PARTS OF THE EXERCISE:
a) Answer these questions using the passage about the end of winter and the coming of spring.
(i) What does the writer say is coming from the White House?
(ii) On this day, how are our hours split?
(iii) Since when has the writer been out of balance?
b) From the passage about the end of winter and the coming of spring, retype the section starting with "But spring is" and going on through "of this winter.".

GIVEN PASSAGE:
________
This winter has been brutal for everyone I know – a season of too much darkness, hardship, and heartache. Between cancer diagnoses, job losses, sick kids, professional disappointments, broken relationships, and the relentless stream of hatred coming from the White House, we’re weary. All of us.

But spring is almost here, and with it will come (I hope) some measure of restoration and the regeneration of joy. With it (I hope) I will feel something other than the darkness of this winter.


The turn of every season retains for me an element of the magical, the holy, that ancient people invested in these markers of time. On this day (as on the autumnal equinox), our hours are split equally between light and dark. I can’t help but infuse that with meaning, especially this year. Since November, I’ve been out of balance, the darkness of the larger world like a fog through which I cannot see clearly. I am still waking now and then with a start, panicked but unable to say why. I am still periodically paralyzed in the midst of my daily tasks, hit out of nowhere with a wave of despair that makes me want to drop to my knees and weep.
________
SOURCE DATA:

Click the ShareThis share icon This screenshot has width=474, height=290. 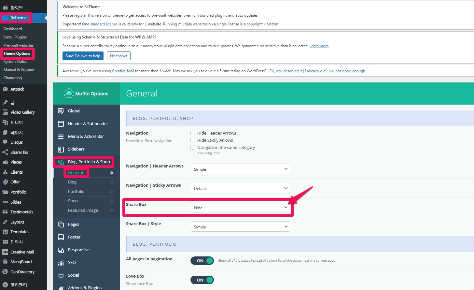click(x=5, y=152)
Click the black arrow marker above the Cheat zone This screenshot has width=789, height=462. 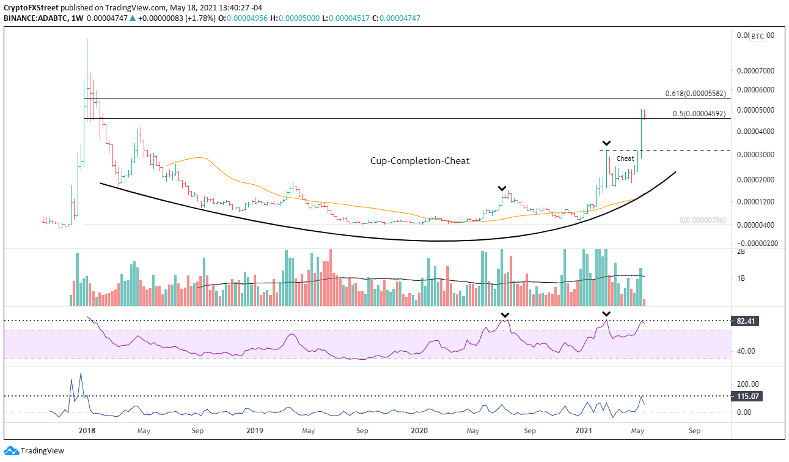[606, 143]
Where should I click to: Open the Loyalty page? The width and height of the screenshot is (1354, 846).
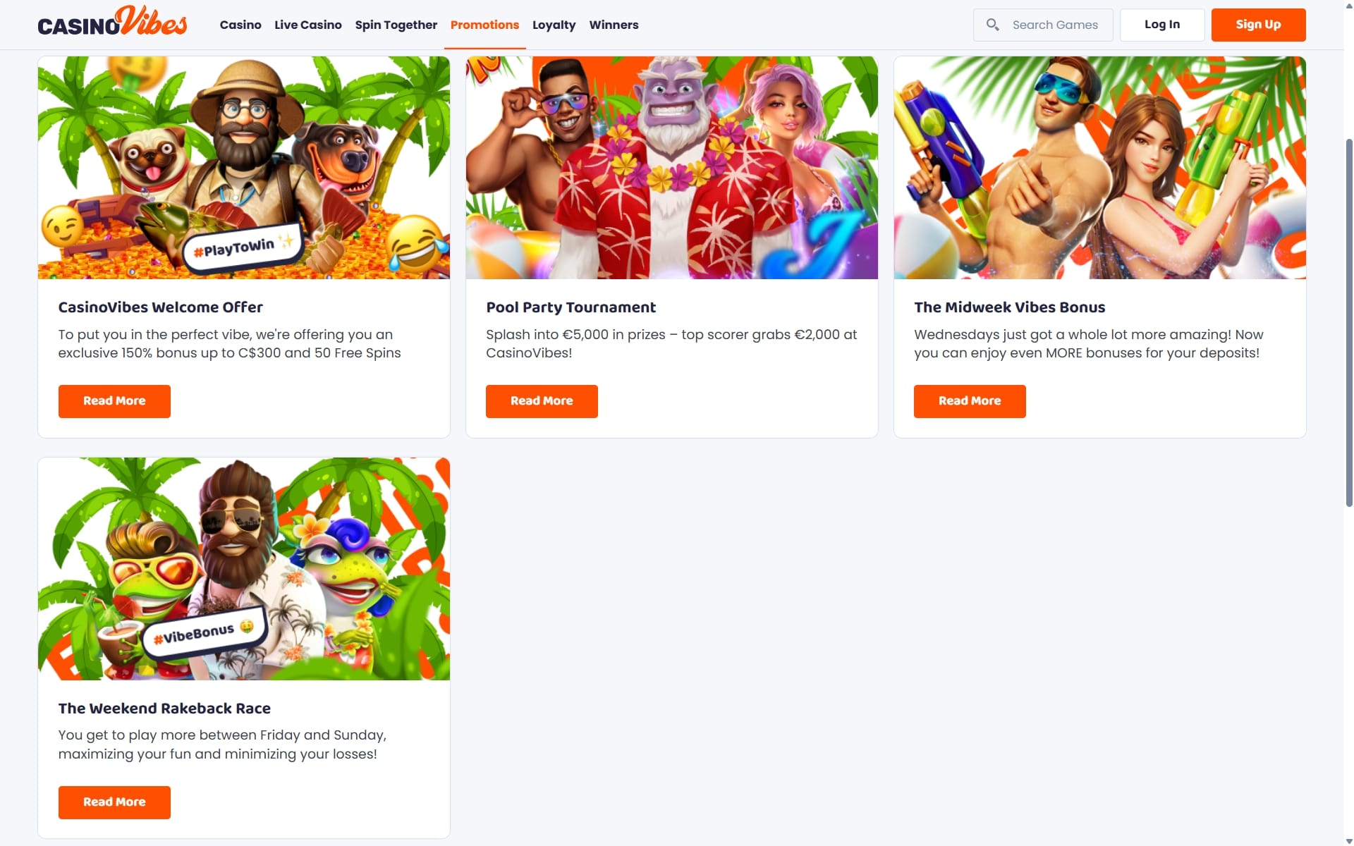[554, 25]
________
TASK-BY-TASK RESULTS:
a)
(i) A relentless stream of hatred.
(ii) Equally between light and dark.
(iii) Since November.

b)
But spring is almost here, and with it will come (I hope) some measure of restoration and the regeneration of joy. With it (I hope) I will feel something other than the darkness of this winter.